Source data:
● ● ●

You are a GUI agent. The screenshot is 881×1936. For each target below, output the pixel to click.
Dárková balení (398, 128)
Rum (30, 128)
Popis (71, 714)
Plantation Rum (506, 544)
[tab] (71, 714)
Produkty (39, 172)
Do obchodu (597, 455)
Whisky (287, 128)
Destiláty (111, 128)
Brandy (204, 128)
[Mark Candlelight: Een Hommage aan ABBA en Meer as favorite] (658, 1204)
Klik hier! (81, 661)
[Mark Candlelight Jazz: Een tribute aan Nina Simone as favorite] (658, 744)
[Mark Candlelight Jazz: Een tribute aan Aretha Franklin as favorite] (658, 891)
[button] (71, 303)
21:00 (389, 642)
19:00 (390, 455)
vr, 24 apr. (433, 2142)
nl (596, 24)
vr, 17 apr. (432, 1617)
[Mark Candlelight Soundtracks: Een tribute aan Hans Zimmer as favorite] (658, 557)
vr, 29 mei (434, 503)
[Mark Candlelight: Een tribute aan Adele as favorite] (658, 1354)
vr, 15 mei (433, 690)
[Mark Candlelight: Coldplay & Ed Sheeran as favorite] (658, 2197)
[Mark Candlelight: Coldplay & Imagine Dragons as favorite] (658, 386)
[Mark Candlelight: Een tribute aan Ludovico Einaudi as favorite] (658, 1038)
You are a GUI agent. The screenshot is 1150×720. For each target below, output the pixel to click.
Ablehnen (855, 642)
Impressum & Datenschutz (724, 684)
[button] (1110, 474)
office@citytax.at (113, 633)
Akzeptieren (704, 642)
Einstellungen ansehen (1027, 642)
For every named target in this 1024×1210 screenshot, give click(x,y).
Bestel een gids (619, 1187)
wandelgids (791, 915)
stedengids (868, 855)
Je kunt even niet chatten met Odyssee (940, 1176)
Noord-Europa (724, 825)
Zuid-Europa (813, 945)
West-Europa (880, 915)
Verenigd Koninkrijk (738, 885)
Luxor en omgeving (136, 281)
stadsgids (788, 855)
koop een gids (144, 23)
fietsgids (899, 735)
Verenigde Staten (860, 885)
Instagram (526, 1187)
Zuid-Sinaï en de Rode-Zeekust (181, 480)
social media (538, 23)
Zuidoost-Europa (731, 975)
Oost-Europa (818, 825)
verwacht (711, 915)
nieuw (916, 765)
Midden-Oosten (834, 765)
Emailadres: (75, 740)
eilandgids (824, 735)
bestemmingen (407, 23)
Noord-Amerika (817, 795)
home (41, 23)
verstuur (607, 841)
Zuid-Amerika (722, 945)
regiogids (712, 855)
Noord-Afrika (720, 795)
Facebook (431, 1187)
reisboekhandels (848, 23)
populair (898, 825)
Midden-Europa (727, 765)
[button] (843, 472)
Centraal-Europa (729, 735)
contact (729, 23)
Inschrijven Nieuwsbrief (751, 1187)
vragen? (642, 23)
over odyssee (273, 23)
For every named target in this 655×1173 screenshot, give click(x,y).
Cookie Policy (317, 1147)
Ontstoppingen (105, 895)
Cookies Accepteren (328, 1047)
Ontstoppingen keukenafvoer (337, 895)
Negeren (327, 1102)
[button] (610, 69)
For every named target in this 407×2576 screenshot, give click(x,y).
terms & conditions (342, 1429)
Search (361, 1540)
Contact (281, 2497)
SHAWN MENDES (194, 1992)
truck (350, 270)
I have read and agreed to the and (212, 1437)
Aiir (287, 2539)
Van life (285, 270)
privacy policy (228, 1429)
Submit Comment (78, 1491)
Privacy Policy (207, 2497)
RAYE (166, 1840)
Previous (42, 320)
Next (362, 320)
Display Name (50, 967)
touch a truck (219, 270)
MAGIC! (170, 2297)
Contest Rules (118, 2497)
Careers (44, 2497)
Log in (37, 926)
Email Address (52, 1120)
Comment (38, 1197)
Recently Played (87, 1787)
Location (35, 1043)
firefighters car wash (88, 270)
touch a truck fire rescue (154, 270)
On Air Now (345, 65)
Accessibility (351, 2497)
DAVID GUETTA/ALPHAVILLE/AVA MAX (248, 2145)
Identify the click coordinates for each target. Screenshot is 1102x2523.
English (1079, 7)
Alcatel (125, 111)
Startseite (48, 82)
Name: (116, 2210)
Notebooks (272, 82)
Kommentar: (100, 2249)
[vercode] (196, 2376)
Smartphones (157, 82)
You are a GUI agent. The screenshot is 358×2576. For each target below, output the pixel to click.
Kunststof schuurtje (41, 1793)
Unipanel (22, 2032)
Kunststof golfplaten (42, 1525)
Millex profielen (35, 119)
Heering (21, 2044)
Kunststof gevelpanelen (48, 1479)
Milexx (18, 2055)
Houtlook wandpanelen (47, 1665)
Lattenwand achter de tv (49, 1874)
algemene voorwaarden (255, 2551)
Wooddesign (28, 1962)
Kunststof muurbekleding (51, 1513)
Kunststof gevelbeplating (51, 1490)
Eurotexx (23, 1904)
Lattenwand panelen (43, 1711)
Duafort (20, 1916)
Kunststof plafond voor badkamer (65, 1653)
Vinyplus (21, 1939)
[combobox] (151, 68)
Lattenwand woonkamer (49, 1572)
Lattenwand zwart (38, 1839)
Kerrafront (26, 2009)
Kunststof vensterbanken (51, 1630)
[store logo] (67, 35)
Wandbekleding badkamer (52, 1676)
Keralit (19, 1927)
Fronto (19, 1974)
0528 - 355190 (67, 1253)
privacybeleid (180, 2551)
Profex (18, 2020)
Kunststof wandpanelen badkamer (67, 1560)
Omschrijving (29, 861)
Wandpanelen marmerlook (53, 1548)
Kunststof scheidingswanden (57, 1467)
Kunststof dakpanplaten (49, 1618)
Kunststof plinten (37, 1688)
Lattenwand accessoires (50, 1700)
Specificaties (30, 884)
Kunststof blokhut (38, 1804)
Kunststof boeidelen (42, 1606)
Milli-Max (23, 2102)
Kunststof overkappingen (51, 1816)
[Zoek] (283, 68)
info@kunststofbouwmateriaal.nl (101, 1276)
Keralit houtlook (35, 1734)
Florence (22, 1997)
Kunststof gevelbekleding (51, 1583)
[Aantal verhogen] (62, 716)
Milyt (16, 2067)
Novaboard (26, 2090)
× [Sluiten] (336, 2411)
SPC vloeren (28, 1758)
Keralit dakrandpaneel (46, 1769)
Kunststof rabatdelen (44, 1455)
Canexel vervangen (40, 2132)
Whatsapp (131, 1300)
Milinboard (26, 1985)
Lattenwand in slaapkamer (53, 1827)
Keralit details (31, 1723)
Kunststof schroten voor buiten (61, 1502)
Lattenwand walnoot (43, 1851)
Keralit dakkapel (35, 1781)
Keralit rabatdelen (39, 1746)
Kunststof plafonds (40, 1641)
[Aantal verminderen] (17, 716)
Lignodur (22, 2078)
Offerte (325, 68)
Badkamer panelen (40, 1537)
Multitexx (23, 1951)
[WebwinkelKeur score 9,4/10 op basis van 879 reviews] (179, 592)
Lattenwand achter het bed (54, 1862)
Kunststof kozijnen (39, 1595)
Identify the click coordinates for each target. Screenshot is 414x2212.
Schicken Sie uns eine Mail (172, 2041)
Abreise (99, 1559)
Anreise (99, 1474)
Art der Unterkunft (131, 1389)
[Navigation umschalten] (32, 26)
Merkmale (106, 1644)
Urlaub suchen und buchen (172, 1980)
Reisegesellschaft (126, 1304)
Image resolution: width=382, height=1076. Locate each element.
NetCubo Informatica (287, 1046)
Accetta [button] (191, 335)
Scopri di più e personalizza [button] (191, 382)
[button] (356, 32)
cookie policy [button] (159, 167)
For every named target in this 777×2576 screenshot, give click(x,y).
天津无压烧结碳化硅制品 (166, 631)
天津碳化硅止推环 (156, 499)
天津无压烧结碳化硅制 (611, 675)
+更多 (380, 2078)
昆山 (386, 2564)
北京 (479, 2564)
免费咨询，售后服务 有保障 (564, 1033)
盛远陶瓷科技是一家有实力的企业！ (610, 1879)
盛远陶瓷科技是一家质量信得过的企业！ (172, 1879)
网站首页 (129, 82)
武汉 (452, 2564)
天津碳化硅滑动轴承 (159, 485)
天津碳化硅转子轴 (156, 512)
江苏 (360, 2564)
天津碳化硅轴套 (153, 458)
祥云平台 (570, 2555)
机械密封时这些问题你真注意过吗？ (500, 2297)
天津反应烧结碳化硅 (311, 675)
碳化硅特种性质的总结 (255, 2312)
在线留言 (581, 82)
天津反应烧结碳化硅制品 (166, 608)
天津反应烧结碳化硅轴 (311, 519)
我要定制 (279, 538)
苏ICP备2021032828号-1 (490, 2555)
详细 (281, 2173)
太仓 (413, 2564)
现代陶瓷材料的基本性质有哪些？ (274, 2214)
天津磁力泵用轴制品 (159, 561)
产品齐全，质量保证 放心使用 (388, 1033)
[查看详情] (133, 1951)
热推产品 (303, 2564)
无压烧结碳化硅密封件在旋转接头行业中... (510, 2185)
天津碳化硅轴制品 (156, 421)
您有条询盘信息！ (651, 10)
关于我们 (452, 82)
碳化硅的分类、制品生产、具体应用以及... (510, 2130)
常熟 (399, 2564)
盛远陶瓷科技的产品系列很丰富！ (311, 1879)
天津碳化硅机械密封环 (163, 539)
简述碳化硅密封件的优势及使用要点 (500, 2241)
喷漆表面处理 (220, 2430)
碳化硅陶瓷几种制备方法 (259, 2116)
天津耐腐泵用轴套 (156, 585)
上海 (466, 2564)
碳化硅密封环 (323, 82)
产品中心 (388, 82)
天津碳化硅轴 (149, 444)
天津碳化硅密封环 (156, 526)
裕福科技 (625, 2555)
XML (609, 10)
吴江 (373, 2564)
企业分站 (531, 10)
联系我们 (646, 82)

● ● ●

Stated problem: Put the lines of the listing above, from the line with "Van life (285, 270)" up to and including the line with "English (1079, 7)", into a JSON list of strings with one string per line, leaving out any blank lines.

Result:
[
  "Van life (285, 270)",
  "privacy policy (228, 1429)",
  "Submit Comment (78, 1491)",
  "Privacy Policy (207, 2497)",
  "RAYE (166, 1840)",
  "Previous (42, 320)",
  "Next (362, 320)",
  "Display Name (50, 967)",
  "touch a truck (219, 270)",
  "MAGIC! (170, 2297)",
  "Contest Rules (118, 2497)",
  "Careers (44, 2497)",
  "Log in (37, 926)",
  "Email Address (52, 1120)",
  "Comment (38, 1197)",
  "Recently Played (87, 1787)",
  "Location (35, 1043)",
  "firefighters car wash (88, 270)",
  "touch a truck fire rescue (154, 270)",
  "On Air Now (345, 65)",
  "Accessibility (351, 2497)",
  "DAVID GUETTA/ALPHAVILLE/AVA MAX (248, 2145)",
  "Identify the click coordinates for each target. Screenshot is 1102x2523.",
  "English (1079, 7)"
]